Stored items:
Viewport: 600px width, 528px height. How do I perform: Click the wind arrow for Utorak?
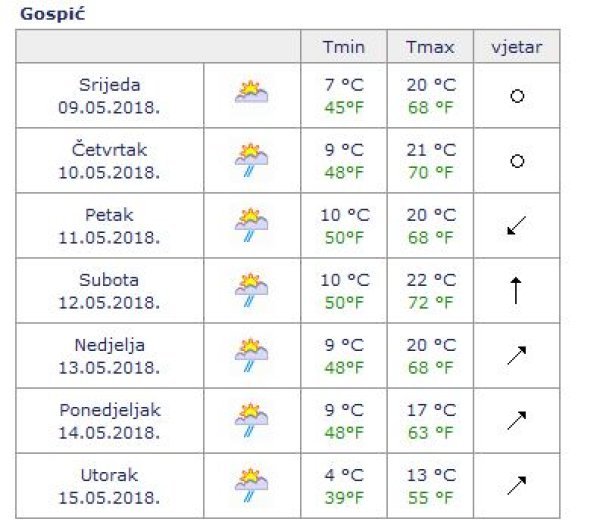[517, 485]
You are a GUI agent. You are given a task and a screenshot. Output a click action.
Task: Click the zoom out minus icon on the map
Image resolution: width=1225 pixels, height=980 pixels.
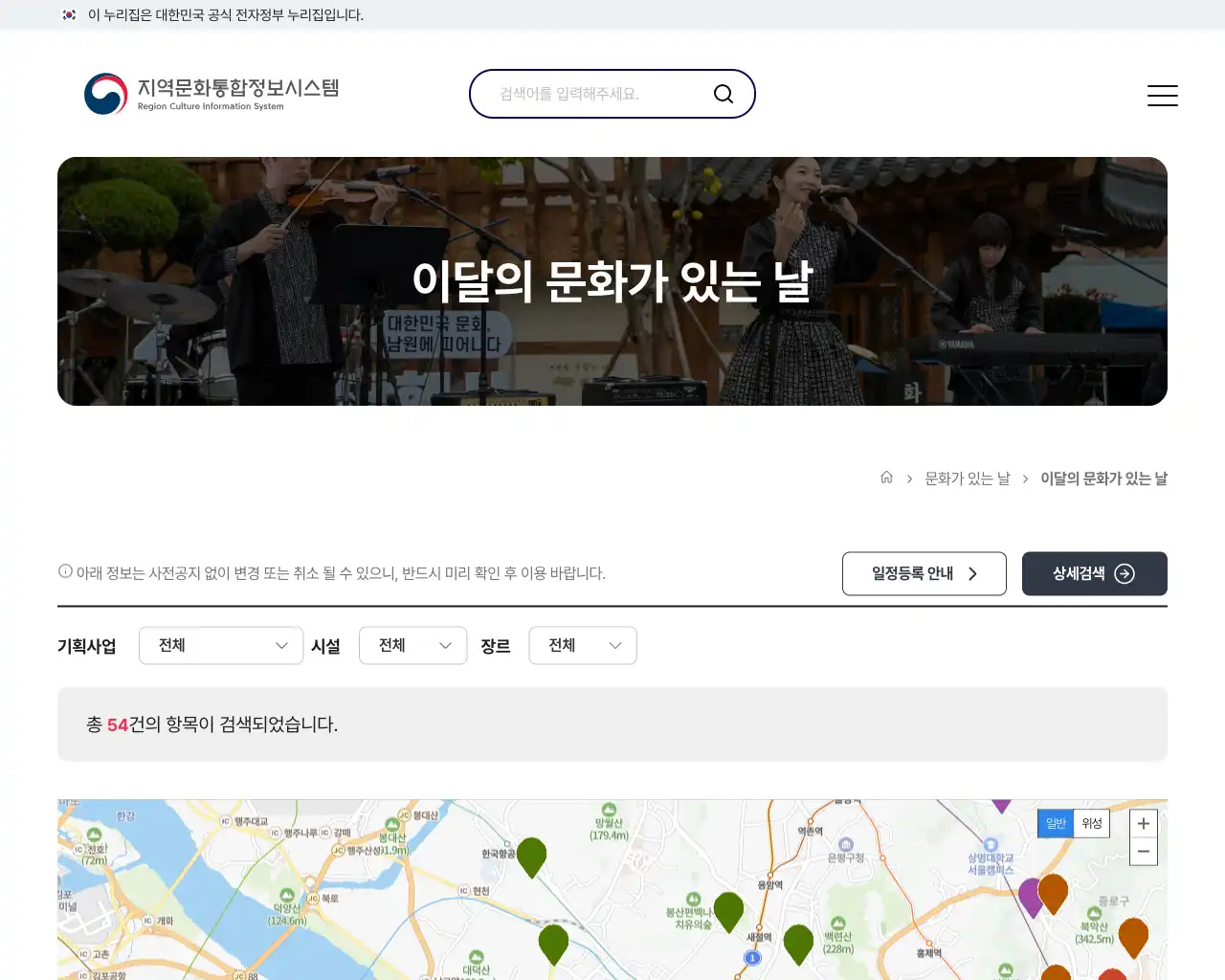click(1143, 851)
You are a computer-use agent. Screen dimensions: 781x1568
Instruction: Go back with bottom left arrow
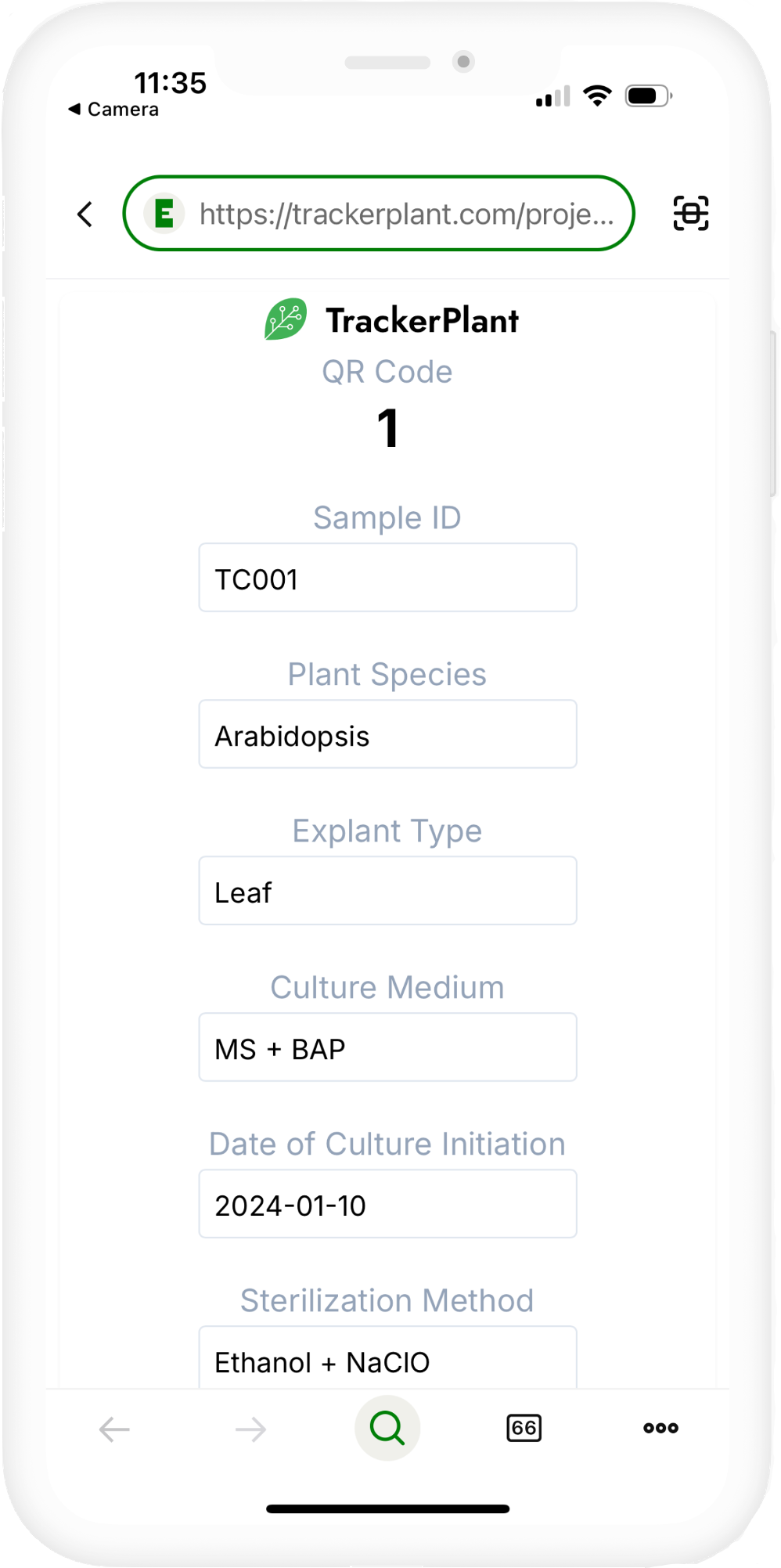click(x=114, y=1429)
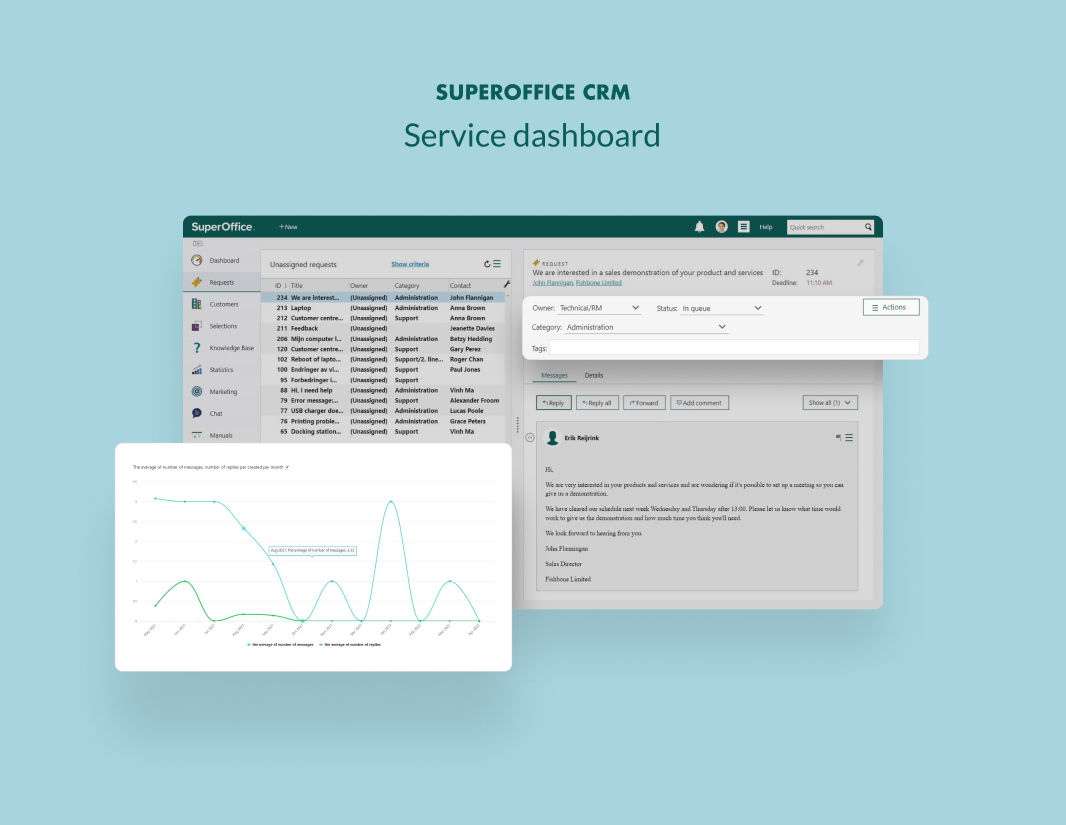Viewport: 1066px width, 825px height.
Task: Click the Manuals icon in the sidebar
Action: tap(196, 435)
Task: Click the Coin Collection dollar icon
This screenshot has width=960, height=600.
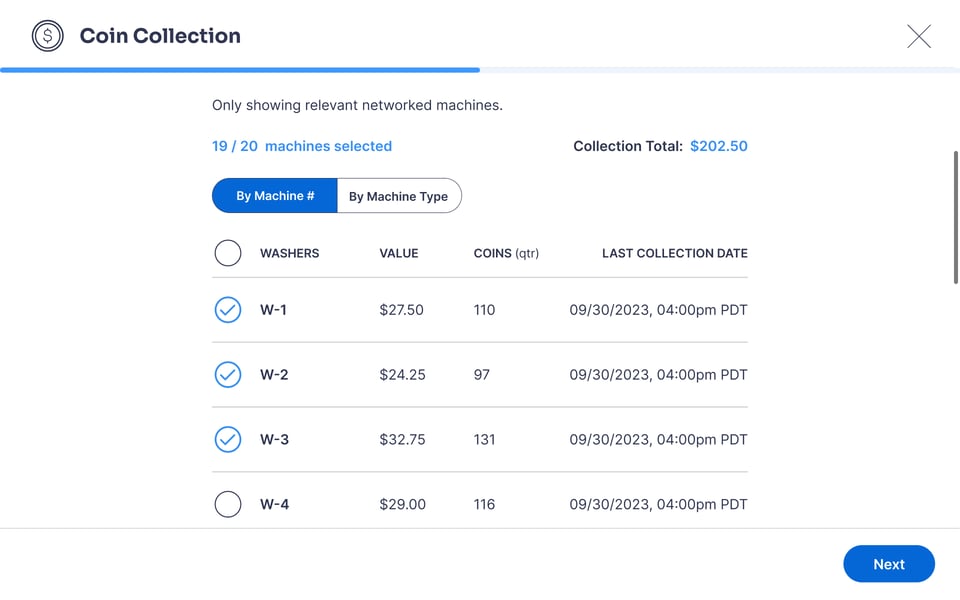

- [EXERCISE]
Set down the records again verbatim, with no pictures.

- [EXPECTED OUTPUT]
Viewport: 600px width, 528px height. How do I perform: Click the wind arrow for Utorak?
[517, 485]
You are a GUI agent. You are given a task and a screenshot. Output a click action.
Task: Click the zoom out minus icon on the map
Image resolution: width=1225 pixels, height=980 pixels.
click(1143, 851)
You are a computer-use agent. Screen dimensions: 781x1568
Instruction: Go back with bottom left arrow
click(x=114, y=1429)
Viewport: 1066px width, 825px height.
Task: Click the Manuals icon in the sidebar
Action: tap(196, 435)
Task: Click the Coin Collection dollar icon
This screenshot has width=960, height=600.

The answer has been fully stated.